Work required>
Copy all entries without alteration and skip the pictures they hold.

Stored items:
============================================================

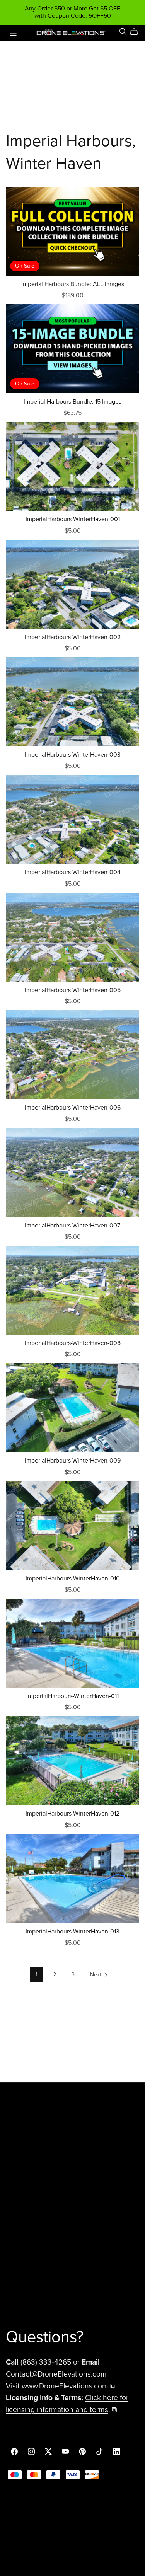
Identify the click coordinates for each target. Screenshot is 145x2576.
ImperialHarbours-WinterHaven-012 (72, 1813)
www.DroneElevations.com (65, 2386)
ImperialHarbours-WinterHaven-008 (73, 1343)
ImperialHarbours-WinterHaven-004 (73, 872)
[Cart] (137, 32)
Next (96, 1974)
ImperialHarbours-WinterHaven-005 (73, 990)
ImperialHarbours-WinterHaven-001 (73, 519)
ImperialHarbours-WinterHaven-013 (72, 1931)
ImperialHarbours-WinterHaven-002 (73, 637)
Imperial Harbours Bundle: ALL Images (72, 284)
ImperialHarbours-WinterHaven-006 (73, 1108)
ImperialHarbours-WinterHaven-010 (73, 1578)
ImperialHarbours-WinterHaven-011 (72, 1696)
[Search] (122, 31)
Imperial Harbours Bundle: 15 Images (72, 402)
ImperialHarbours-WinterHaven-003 (73, 755)
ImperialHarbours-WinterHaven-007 (72, 1225)
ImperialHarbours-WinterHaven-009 (73, 1460)
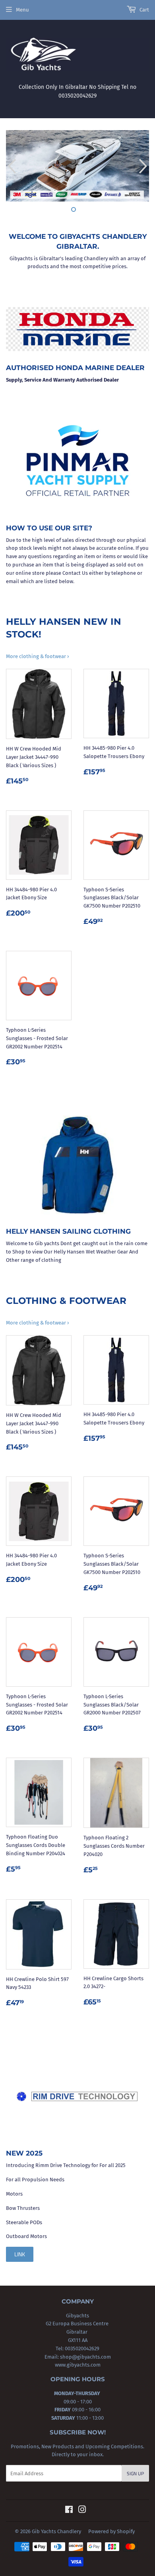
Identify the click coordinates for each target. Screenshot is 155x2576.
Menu (22, 10)
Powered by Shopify (111, 2531)
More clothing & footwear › (37, 656)
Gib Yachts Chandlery (56, 2531)
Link (19, 2254)
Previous (11, 166)
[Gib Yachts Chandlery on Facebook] (69, 2511)
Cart (143, 10)
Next (144, 166)
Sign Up (135, 2473)
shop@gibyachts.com (85, 2357)
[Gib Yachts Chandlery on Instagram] (82, 2511)
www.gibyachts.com (78, 2365)
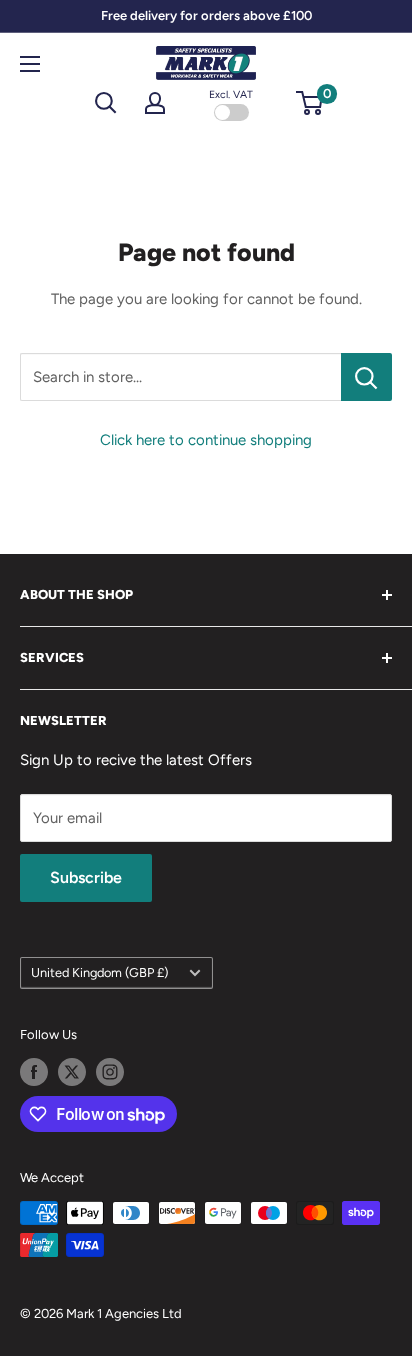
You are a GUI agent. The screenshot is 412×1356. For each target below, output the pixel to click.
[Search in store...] (366, 377)
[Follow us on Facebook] (34, 1072)
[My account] (155, 103)
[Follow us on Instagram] (110, 1072)
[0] (310, 103)
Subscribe (86, 877)
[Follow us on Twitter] (72, 1072)
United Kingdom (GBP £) (99, 972)
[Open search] (106, 103)
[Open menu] (30, 64)
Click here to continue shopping (206, 440)
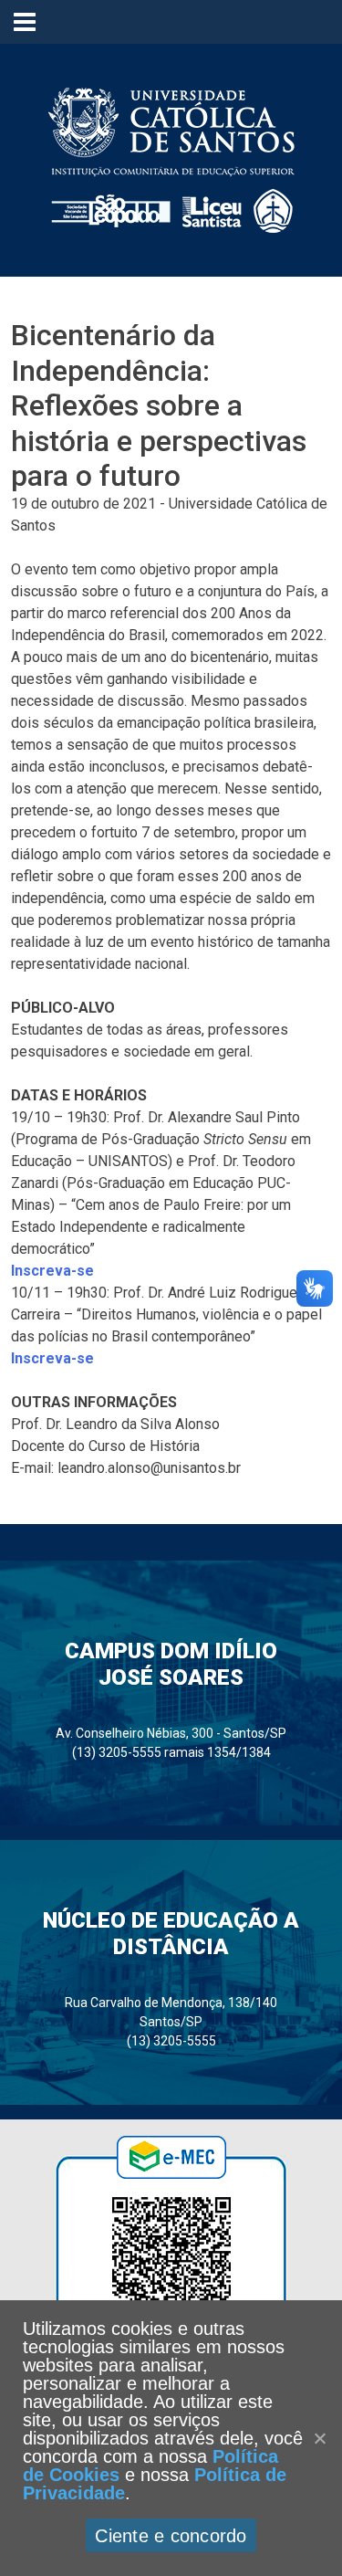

============================================================

Task solution>
Identify the click coordinates for each target. Screenshot is 145x2576.
ImperialHarbours-WinterHaven-012 (72, 1813)
www.DroneElevations.com (65, 2386)
ImperialHarbours-WinterHaven-008 (73, 1343)
ImperialHarbours-WinterHaven-004 (73, 872)
[Cart] (137, 32)
Next (96, 1974)
ImperialHarbours-WinterHaven-005 (73, 990)
ImperialHarbours-WinterHaven-001 (73, 519)
ImperialHarbours-WinterHaven-013 (72, 1931)
ImperialHarbours-WinterHaven-002 (73, 637)
Imperial Harbours Bundle: ALL Images (72, 284)
ImperialHarbours-WinterHaven-006 (73, 1108)
ImperialHarbours-WinterHaven-010 (73, 1578)
ImperialHarbours-WinterHaven-011 (72, 1696)
[Search] (122, 31)
Imperial Harbours Bundle: 15 Images (72, 402)
ImperialHarbours-WinterHaven-003 (73, 755)
ImperialHarbours-WinterHaven-007 (72, 1225)
ImperialHarbours-WinterHaven-009 (73, 1460)
Identify the click coordinates for each target. Screenshot is 155x2576.
Menu (22, 10)
Powered by Shopify (111, 2531)
More clothing & footwear › (37, 656)
Gib Yachts Chandlery (56, 2531)
Link (19, 2254)
Previous (11, 166)
[Gib Yachts Chandlery on Facebook] (69, 2511)
Cart (143, 10)
Next (144, 166)
Sign Up (135, 2473)
shop@gibyachts.com (85, 2357)
[Gib Yachts Chandlery on Instagram] (82, 2511)
www.gibyachts.com (78, 2365)
You are a GUI agent. The screenshot is 412×1356. For each target below, output the pixel to click.
[Search in store...] (366, 377)
[Follow us on Facebook] (34, 1072)
[My account] (155, 103)
[Follow us on Instagram] (110, 1072)
[0] (310, 103)
Subscribe (86, 877)
[Follow us on Twitter] (72, 1072)
United Kingdom (GBP £) (99, 972)
[Open search] (106, 103)
[Open menu] (30, 64)
Click here to continue shopping (206, 440)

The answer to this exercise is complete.